Today is the end of March, the international month to show gratitude and respect for women and the ongoing movement for equality of life, opportunities, safe and meaningful employment, dignity, etc. March 8, International Women’s Day, is “a global day of recognition celebrating the social, economic, cultural and political achievements of women and girls, and raising awareness of the work left to be done”.
Throughout the worldwide COVID-19 pandemic, women everywhere have taken on additional responsibilities to care for their families and communities. Supervising and accompanying children as they learn from home while managing the usual (housework, cooking, cleaning, paying bills, etc.) and often working from home themselves, has not been, it not easy. How do you feed your family when you (and or other members of your family) have lost your job and are forbidden from leaving home due to lockdown measures? It is no secret that domestic violence exploded with the pandemic, around the world. There are no easy solutions, but many NGOs that support women continue to do their best to provide services to alleviate immediate struggles. The pandemic is far from over and countless lives have been lost, with so many more forever altered. Funerals and other similar arrangements are overwhelmingly prepared by women. Prior to COVID-19, women were already bearing the majority of emotional labour, expected of us since we are little girls, but now…? The weight is heavy. So many women I know, near and far, from various social classes, are exhausted.
Last year, right before the pandemic, there were huge protests in countries including Mexico, aimed at bringing attention to the daily violence of many forms that so many girls and women face. Thousands of women continue to be harassed, violently assaulted and raped by men in their communities and many of these victims are then killed and their families spend days, weeks, months or years searching for them.
I personally know of a young woman who lived this just recently (in Peru), though luckily, she was not murdered. El País published an article on Jan 31 2021 stating that 11,828 women were disappeared in Peru alone, just in 2020. Here is the article, en español.
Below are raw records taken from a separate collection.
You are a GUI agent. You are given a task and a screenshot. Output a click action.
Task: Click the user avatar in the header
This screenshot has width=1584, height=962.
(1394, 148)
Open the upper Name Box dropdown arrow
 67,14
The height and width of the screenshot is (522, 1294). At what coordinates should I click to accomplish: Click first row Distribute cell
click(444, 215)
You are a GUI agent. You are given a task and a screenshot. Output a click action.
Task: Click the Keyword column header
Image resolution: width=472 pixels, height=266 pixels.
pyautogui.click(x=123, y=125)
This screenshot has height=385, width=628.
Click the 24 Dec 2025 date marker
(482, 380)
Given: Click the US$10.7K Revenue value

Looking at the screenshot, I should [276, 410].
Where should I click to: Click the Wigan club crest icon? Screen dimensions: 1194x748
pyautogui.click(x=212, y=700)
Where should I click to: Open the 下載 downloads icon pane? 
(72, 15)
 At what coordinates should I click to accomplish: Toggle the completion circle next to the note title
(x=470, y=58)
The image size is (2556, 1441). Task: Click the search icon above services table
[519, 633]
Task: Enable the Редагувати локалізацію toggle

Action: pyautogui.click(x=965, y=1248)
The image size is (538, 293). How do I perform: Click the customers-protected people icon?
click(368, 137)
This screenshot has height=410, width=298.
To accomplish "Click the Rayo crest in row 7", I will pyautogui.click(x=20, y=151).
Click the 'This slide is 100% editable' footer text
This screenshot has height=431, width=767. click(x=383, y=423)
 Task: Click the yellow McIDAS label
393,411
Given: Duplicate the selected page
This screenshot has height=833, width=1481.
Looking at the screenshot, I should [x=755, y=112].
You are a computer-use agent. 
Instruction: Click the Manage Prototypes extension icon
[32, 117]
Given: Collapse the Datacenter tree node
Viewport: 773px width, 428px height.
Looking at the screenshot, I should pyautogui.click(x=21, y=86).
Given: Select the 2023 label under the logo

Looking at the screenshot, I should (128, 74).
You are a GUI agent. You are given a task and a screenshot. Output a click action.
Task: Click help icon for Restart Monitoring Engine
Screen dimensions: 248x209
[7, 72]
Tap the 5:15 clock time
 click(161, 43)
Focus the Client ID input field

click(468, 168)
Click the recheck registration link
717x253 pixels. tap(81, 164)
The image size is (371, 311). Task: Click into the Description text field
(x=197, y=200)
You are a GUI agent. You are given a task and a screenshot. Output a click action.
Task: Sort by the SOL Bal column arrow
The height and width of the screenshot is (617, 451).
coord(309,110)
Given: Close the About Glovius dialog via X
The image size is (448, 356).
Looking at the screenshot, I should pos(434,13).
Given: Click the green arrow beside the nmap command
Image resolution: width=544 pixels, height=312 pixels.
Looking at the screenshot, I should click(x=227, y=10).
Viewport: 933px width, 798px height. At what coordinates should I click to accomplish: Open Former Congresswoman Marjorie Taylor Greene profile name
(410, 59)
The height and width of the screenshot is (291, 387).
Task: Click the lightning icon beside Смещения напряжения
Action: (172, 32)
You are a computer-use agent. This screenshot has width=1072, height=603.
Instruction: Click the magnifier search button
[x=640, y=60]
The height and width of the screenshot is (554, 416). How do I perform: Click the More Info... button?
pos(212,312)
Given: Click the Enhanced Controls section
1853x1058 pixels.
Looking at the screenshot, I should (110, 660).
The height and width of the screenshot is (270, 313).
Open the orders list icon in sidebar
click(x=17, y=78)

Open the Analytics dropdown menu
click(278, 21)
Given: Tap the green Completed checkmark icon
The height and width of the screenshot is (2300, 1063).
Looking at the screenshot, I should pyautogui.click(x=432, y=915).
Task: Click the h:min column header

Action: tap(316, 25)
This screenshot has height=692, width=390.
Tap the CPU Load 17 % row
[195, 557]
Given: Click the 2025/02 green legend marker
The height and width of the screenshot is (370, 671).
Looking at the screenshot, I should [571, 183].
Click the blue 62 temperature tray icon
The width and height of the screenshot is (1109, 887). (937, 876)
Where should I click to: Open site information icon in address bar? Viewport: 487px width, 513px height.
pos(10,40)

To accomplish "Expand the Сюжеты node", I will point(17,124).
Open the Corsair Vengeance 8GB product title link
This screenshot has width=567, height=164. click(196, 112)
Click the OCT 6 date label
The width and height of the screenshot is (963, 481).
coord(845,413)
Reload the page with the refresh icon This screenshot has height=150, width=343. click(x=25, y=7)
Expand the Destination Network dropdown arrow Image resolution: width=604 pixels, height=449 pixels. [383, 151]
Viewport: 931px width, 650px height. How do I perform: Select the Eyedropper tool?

Globally, including here in Canada, there is still a staggering lack of justice for males who carry out such horrifying acts of violence. Legal systems lag behind and, very often, women are blamed by the judges themselves for what “happens to them”, meaning that the majority of victims never come forward. No, these are not things that “happen to them”, these are things that are “done to them” by actors, who are usually males. There is no time for passive voice when there are clearly people choosing to take violent actions against girls and women, constantly. Political systems do little to help create meaningful change; power lies in the hands of those with money and connections (usually men).
Here is a song from Playing for Change singer-songwriters Salif Diarra (from Burkina Faso) and Angel Farmache (from Spain). “Miiry” is “an original song about thinking positively so that you will attract good things”. Playing for Change is a beautiful, worldwide movement and I admire the work that they have done to unite musicians for decades. They posted: “Share your love and this song with all the special women in your life and let’s continue to uplift them each and every day!”. I appreicate the very good intentions and beauty of this expressive song. Prior to singing, Diarra explains what the song is about en français and expressives gratitude to women and mothers everywhere.
Positive thoughts are not enough to improve the lives of girls and women, but creative expression and systemic changes combined will help. Please do your part in your community every day, not just during March.